▶ **Task instructions**
Copy out every item below word for word, leaving nothing out.

start

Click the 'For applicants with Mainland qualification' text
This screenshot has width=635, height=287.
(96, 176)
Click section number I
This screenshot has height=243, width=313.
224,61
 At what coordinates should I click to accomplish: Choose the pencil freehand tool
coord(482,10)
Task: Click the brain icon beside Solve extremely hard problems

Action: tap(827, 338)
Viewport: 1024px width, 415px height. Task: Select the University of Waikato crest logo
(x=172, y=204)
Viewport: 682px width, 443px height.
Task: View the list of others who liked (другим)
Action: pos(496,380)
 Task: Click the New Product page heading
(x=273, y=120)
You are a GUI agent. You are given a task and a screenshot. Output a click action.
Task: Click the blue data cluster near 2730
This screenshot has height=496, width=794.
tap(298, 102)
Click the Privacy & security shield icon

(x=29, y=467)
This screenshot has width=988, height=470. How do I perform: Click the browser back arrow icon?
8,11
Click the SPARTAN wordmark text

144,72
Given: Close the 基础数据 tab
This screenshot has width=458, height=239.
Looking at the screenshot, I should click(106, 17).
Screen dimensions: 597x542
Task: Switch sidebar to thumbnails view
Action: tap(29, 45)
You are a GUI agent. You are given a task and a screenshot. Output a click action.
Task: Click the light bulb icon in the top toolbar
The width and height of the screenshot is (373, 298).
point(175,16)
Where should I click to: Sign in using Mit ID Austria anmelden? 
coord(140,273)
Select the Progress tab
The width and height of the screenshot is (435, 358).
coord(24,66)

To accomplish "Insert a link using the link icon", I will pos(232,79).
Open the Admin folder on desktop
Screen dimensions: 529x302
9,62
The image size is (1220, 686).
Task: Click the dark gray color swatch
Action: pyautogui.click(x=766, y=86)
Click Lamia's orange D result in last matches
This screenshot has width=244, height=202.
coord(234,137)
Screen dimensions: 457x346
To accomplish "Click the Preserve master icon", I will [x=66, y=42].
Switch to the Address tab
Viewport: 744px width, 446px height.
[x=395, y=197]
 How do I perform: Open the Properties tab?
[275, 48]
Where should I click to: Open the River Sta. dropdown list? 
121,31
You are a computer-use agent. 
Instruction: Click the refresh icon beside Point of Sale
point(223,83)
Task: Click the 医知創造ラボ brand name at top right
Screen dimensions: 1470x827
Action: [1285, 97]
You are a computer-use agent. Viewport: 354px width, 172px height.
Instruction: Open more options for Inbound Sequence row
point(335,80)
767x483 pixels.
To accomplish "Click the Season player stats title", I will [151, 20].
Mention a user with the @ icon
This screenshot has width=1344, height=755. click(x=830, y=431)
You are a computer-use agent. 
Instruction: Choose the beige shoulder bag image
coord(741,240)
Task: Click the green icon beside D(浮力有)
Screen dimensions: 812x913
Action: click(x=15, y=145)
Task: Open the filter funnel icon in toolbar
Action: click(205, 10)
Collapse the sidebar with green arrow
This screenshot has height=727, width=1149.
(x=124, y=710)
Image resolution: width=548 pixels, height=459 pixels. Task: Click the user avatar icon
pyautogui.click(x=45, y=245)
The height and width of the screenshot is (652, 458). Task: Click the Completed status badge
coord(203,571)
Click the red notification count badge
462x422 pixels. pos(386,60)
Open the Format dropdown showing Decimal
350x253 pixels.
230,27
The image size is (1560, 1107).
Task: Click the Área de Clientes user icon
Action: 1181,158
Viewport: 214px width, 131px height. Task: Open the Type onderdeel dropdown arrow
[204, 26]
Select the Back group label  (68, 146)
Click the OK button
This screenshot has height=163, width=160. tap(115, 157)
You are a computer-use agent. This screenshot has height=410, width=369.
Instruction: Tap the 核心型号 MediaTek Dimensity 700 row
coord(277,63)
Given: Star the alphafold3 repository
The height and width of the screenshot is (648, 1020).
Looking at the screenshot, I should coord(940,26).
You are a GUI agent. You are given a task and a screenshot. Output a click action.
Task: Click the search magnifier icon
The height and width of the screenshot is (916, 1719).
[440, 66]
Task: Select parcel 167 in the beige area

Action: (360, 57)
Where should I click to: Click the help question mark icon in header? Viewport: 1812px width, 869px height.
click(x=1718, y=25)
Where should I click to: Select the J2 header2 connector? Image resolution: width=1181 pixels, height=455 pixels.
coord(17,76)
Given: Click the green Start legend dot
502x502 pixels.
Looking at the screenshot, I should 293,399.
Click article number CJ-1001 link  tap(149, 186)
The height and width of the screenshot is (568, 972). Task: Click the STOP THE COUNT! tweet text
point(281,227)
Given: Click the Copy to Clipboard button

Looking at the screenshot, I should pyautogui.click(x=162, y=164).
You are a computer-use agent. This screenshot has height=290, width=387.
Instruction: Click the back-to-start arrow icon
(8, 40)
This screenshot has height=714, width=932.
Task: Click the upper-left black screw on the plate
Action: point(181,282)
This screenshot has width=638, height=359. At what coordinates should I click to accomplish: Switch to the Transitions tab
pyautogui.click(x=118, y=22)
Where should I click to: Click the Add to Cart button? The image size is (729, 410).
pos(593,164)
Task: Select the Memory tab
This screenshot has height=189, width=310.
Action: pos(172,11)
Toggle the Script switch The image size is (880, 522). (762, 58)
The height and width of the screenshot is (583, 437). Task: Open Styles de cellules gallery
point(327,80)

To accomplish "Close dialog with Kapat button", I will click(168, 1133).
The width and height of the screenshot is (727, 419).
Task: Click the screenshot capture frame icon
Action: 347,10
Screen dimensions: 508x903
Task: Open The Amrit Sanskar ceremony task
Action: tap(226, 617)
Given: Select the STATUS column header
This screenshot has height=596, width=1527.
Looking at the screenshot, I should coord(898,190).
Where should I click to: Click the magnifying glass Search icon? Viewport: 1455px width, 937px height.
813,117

end

▶ **Exercise solution**
Click the 'For applicants with Mainland qualification' text
This screenshot has width=635, height=287.
(96, 176)
Click section number I
This screenshot has height=243, width=313.
224,61
 At what coordinates should I click to accomplish: Choose the pencil freehand tool
coord(482,10)
Task: Click the brain icon beside Solve extremely hard problems

Action: tap(827, 338)
Viewport: 1024px width, 415px height. Task: Select the University of Waikato crest logo
(x=172, y=204)
Viewport: 682px width, 443px height.
Task: View the list of others who liked (другим)
Action: pos(496,380)
 Task: Click the New Product page heading
(x=273, y=120)
You are a GUI agent. You are given a task and a screenshot. Output a click action.
Task: Click the blue data cluster near 2730
This screenshot has height=496, width=794.
tap(298, 102)
Click the Privacy & security shield icon

(x=29, y=467)
This screenshot has width=988, height=470. How do I perform: Click the browser back arrow icon?
8,11
Click the SPARTAN wordmark text

144,72
Given: Close the 基础数据 tab
This screenshot has width=458, height=239.
Looking at the screenshot, I should click(106, 17).
Screen dimensions: 597x542
Task: Switch sidebar to thumbnails view
Action: tap(29, 45)
You are a GUI agent. You are given a task and a screenshot. Output a click action.
Task: Click the light bulb icon in the top toolbar
The width and height of the screenshot is (373, 298).
point(175,16)
Where should I click to: Sign in using Mit ID Austria anmelden? 
coord(140,273)
Select the Progress tab
The width and height of the screenshot is (435, 358).
coord(24,66)

To accomplish "Insert a link using the link icon", I will pos(232,79).
Open the Admin folder on desktop
Screen dimensions: 529x302
9,62
The image size is (1220, 686).
Task: Click the dark gray color swatch
Action: pyautogui.click(x=766, y=86)
Click Lamia's orange D result in last matches
This screenshot has width=244, height=202.
coord(234,137)
Screen dimensions: 457x346
To accomplish "Click the Preserve master icon", I will [x=66, y=42].
Switch to the Address tab
Viewport: 744px width, 446px height.
[x=395, y=197]
 How do I perform: Open the Properties tab?
[275, 48]
Where should I click to: Open the River Sta. dropdown list? 
121,31
You are a computer-use agent. 
Instruction: Click the refresh icon beside Point of Sale
point(223,83)
Task: Click the 医知創造ラボ brand name at top right
Screen dimensions: 1470x827
Action: [1285, 97]
You are a computer-use agent. Viewport: 354px width, 172px height.
Instruction: Open more options for Inbound Sequence row
point(335,80)
767x483 pixels.
To accomplish "Click the Season player stats title", I will [151, 20].
Mention a user with the @ icon
This screenshot has width=1344, height=755. click(x=830, y=431)
You are a computer-use agent. 
Instruction: Choose the beige shoulder bag image
coord(741,240)
Task: Click the green icon beside D(浮力有)
Screen dimensions: 812x913
Action: click(x=15, y=145)
Task: Open the filter funnel icon in toolbar
Action: click(205, 10)
Collapse the sidebar with green arrow
This screenshot has height=727, width=1149.
(x=124, y=710)
Image resolution: width=548 pixels, height=459 pixels. Task: Click the user avatar icon
pyautogui.click(x=45, y=245)
The height and width of the screenshot is (652, 458). Task: Click the Completed status badge
coord(203,571)
Click the red notification count badge
462x422 pixels. pos(386,60)
Open the Format dropdown showing Decimal
350x253 pixels.
230,27
The image size is (1560, 1107).
Task: Click the Área de Clientes user icon
Action: 1181,158
Viewport: 214px width, 131px height. Task: Open the Type onderdeel dropdown arrow
[204, 26]
Select the Back group label  (68, 146)
Click the OK button
This screenshot has height=163, width=160. tap(115, 157)
You are a computer-use agent. This screenshot has height=410, width=369.
Instruction: Tap the 核心型号 MediaTek Dimensity 700 row
coord(277,63)
Given: Star the alphafold3 repository
The height and width of the screenshot is (648, 1020).
Looking at the screenshot, I should coord(940,26).
You are a GUI agent. You are given a task and a screenshot. Output a click action.
Task: Click the search magnifier icon
The height and width of the screenshot is (916, 1719).
[440, 66]
Task: Select parcel 167 in the beige area

Action: (360, 57)
Where should I click to: Click the help question mark icon in header? Viewport: 1812px width, 869px height.
click(x=1718, y=25)
Where should I click to: Select the J2 header2 connector? Image resolution: width=1181 pixels, height=455 pixels.
coord(17,76)
Given: Click the green Start legend dot
502x502 pixels.
Looking at the screenshot, I should 293,399.
Click article number CJ-1001 link  tap(149, 186)
The height and width of the screenshot is (568, 972). Task: Click the STOP THE COUNT! tweet text
point(281,227)
Given: Click the Copy to Clipboard button

Looking at the screenshot, I should pyautogui.click(x=162, y=164).
You are a computer-use agent. This screenshot has height=290, width=387.
Instruction: Click the back-to-start arrow icon
(8, 40)
This screenshot has height=714, width=932.
Task: Click the upper-left black screw on the plate
Action: point(181,282)
This screenshot has width=638, height=359. At what coordinates should I click to accomplish: Switch to the Transitions tab
pyautogui.click(x=118, y=22)
Where should I click to: Click the Add to Cart button? The image size is (729, 410).
pos(593,164)
Task: Select the Memory tab
This screenshot has height=189, width=310.
Action: pos(172,11)
Toggle the Script switch The image size is (880, 522). (762, 58)
The height and width of the screenshot is (583, 437). Task: Open Styles de cellules gallery
point(327,80)

To accomplish "Close dialog with Kapat button", I will click(168, 1133).
The width and height of the screenshot is (727, 419).
Task: Click the screenshot capture frame icon
Action: 347,10
Screen dimensions: 508x903
Task: Open The Amrit Sanskar ceremony task
Action: tap(226, 617)
Given: Select the STATUS column header
This screenshot has height=596, width=1527.
Looking at the screenshot, I should coord(898,190).
Where should I click to: Click the magnifying glass Search icon? Viewport: 1455px width, 937px height.
813,117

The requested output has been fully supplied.